Com o título de “Os Nomes da Placa: A História e as Histórias do Monumento à Colônia Afro-Brasileira de Curitiba”, de Ana Crhistina Vannali, Andrea Maila Voss Kominek e Celso Fernando Claro de Oliveira, com 552 páginas, o livro foi editado e distribuído pela Fecomércio Sesc Senac PR, contendo ilustrações coloridas, com amplas resenhas, informações e bibliografias dos homenageados.

A primeira personalidade posta em destaque é a de João Pânphilo Veloso de D’Assunção, o “Nego Pânphilo”, advogado de grande prestígio e admiração, que não se ateve apenas à atividade forense, mas foi autor, com destaque, de obras jurídicas de doutrina e jurisprudência. Atuava na imprensa diária e em revistas nacionais, como também na gestão de cargos importantes da sociedade, como na Associação Comercial do Paraná, da qual foi presidente por seis anos, além de figurar como fundador de nossas maiores entidades culturais, como o Centro de Letras do Paraná, a Academia de Letras e a Academia Paranaense de Letras. Homem de presença e gosto social, foi presidente também da Sociedade Thalia de 1927 a 1929.

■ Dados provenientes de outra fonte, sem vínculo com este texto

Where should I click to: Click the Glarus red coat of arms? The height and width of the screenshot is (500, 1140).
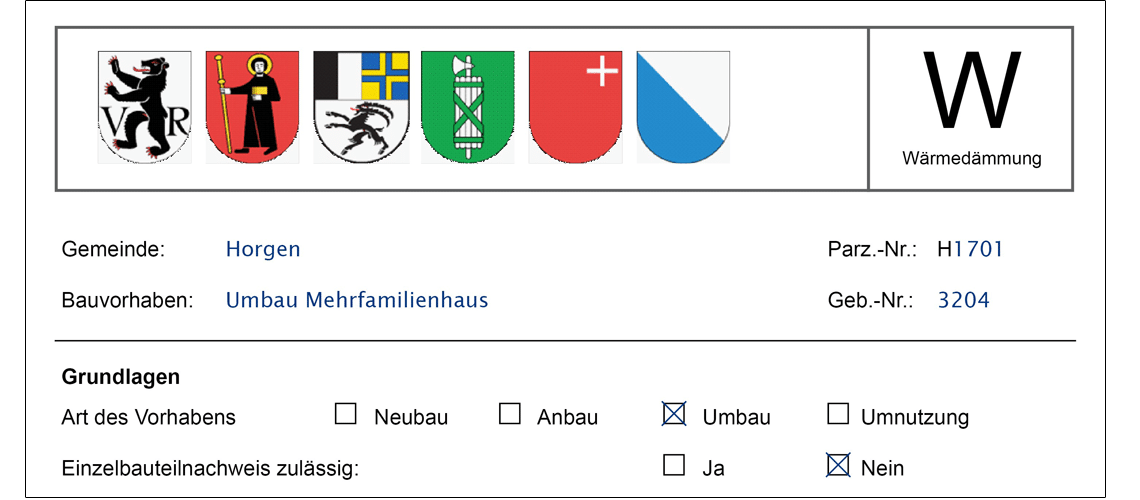(252, 107)
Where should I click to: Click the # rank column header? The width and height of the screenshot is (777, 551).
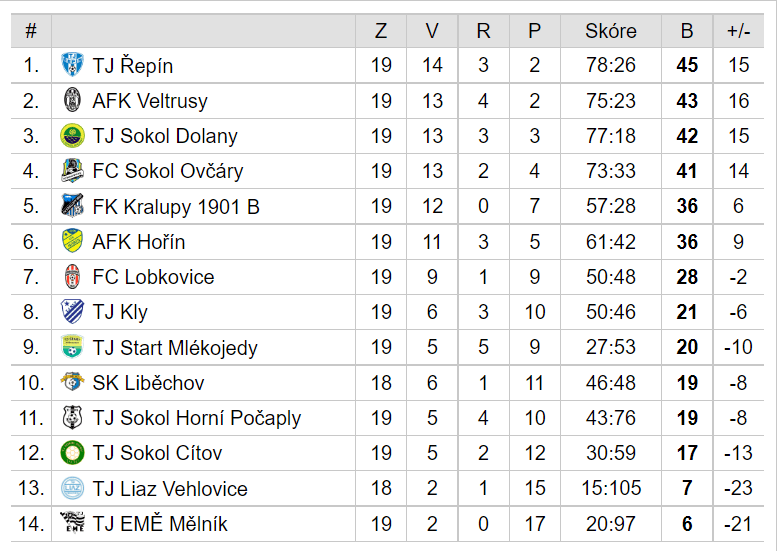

Haroldo Pânphilo dos Santos foi outro dos proeminentes afrodescendentes de maior destaque da nossa cidade. Nascido em Salvador-BA, veio muito jovem para o Paraná, onde se formou em farmácia e medicina e acabou professor catedrático da Universidade. Foi vereador e homem público, de destaque na ciência e na política paranaense. Em 1948 foi prefeito interino de Curitiba, na licença do seu titular. Na sua aposentadoria, entre outras homenagens, recebeu a de professor emérito da Universidade.

No curso das imagens e resenhas a obra oferece a participação da família baiana Pinto Rebouças, representada por dois dos irmãos apenas:  Antônio, mais velho, e José, mais moço. Certamente, assim se comete grave injustiça. Primeiro, porque não são dois, mas três e incluem André, talvez o de maior participação na vida paranaense. Antônio foi engenheiro-chefe da Graciosa, participou do plano da ligação ferroviária Antonina-Curitiba e do projeto do Mato Grosso, mas em 1870 se transferiu para o Rio de Janeiro, e, mesmo depois, voltando em 1873, foi para a Companhia Paulista, na construção da estrada de ferro de Campinas a Limeira, e aí morreu de varíola, com só 35 anos de vida. André, por sua vez, além da construção da ferrovia Paranaguá-Curitiba, obra de reputação mundial, foi também um dos líderes da campanha nacional abolicionista, homem de grandes dotes de inteligência e dons criativos, teve seu nome e suas obras consagradas em toda parte do país. José Pinto Rebouças, foi o irmão mais novo. Consta que o irmão Antônio foi seu tutor e orientador. Ocorre que José era 13 anos mais novo e ao concluir seu curso de engenheiro (1874), Antônio já havia morrido. Não vejo razão, pois, para incluí-lo na homenagem da Câmara, nem “Nos Nomes da Placa”, omitindo-se injustamente a presença de André Rebouças.

Tantos outros, porém, merecem igual destaque e o nosso reconhecimento, pelo que deixaram de suas presenças e contribuíram para o sucesso e a prosperidade de nossa cidade. Tenho lembranças de alguns deles, como a dos irmãos do “Esquadrão da Morte”, com o Bananeiro, Ferreira e Janguinho, a melhor linha média do nosso futebol e minha alegria de torcedor adolescente daqueles idos. E tem também minha admiração a Eredina, que conheci como a primeira engenheira civil negra do Estado. E tem ainda Odelair, atriz e cantora de nossas lembranças de rádio e televisão. Enfim, são muitos os homenageados e é pequeno o espaço que me resta para louvar a bela e justa iniciativa da placa da Câmara e do livro.

A escravidão não foi uma nódoa histórica só nossa. Ela sucedeu em outros tantos países e cidades que, ao fim, se converteram nas mais prósperas civilizações, assegurando a plenitude do direito de todos, e nos legando tanto a consciência da nossa identidade de origem comum, quanto a liberdade de poder cumprir o nosso próprio destino.